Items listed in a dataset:
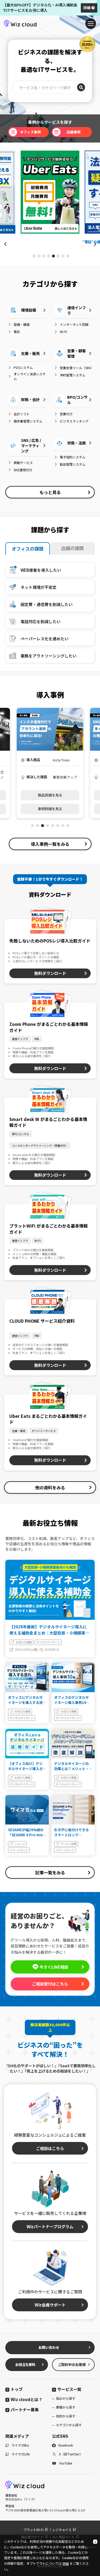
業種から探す (65, 2407)
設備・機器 (22, 324)
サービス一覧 (69, 2389)
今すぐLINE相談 (53, 1967)
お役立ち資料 (25, 2364)
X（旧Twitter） (71, 2454)
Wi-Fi (63, 331)
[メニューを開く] (90, 23)
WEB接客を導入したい (41, 570)
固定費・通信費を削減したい (47, 604)
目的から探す (65, 2416)
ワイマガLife (20, 2454)
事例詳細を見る (50, 808)
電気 (17, 331)
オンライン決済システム (30, 376)
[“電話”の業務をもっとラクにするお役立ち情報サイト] (50, 192)
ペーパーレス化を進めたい (45, 638)
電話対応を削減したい (41, 621)
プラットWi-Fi (33, 2529)
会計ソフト (22, 414)
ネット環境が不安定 (39, 587)
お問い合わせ (48, 2347)
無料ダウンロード (50, 973)
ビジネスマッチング (74, 421)
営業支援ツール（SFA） (76, 367)
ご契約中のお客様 (72, 2364)
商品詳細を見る (50, 795)
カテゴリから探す (69, 2424)
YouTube (65, 2463)
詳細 (86, 7)
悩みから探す (65, 2398)
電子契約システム (72, 457)
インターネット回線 (74, 324)
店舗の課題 (72, 548)
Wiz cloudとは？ (26, 2399)
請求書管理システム (28, 421)
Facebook (65, 2445)
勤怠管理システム (72, 464)
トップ (17, 2389)
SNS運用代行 (23, 470)
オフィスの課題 (27, 548)
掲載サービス (23, 462)
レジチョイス (61, 2529)
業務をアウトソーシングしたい (49, 656)
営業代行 (66, 414)
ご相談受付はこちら (50, 1984)
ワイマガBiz (20, 2445)
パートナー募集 (25, 2409)
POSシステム (23, 367)
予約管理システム (72, 375)
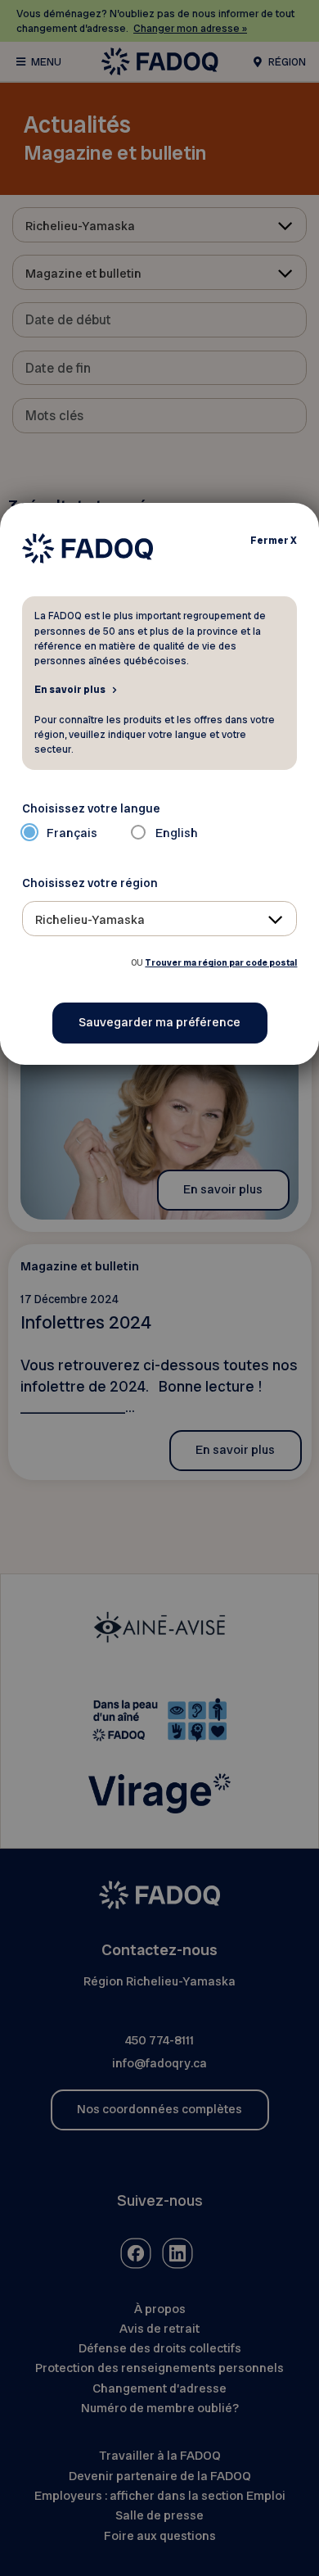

**Work item**
From the line with "お問い合わせ (48, 2347)" down to the end of the entries, retype each line exactly as written, but drop the pictures.

**Expected answer**
お問い合わせ (48, 2347)
無料ダウンロード (50, 973)
ビジネスマッチング (74, 421)
営業支援ツール（SFA） (76, 367)
ご契約中のお客様 (72, 2364)
商品詳細を見る (50, 795)
カテゴリから探す (69, 2424)
YouTube (65, 2463)
詳細 (86, 7)
悩みから探す (65, 2398)
電子契約システム (72, 457)
インターネット回線 (74, 324)
店舗の課題 (72, 548)
Wiz cloudとは？ (26, 2399)
請求書管理システム (28, 421)
Facebook (65, 2445)
勤怠管理システム (72, 464)
トップ (17, 2389)
SNS運用代行 (23, 470)
オフィスの課題 (27, 548)
掲載サービス (23, 462)
レジチョイス (61, 2529)
業務をアウトソーシングしたい (49, 656)
営業代行 (66, 414)
ご相談受付はこちら (50, 1984)
ワイマガBiz (20, 2445)
パートナー募集 (25, 2409)
POSシステム (23, 367)
予約管理システム (72, 375)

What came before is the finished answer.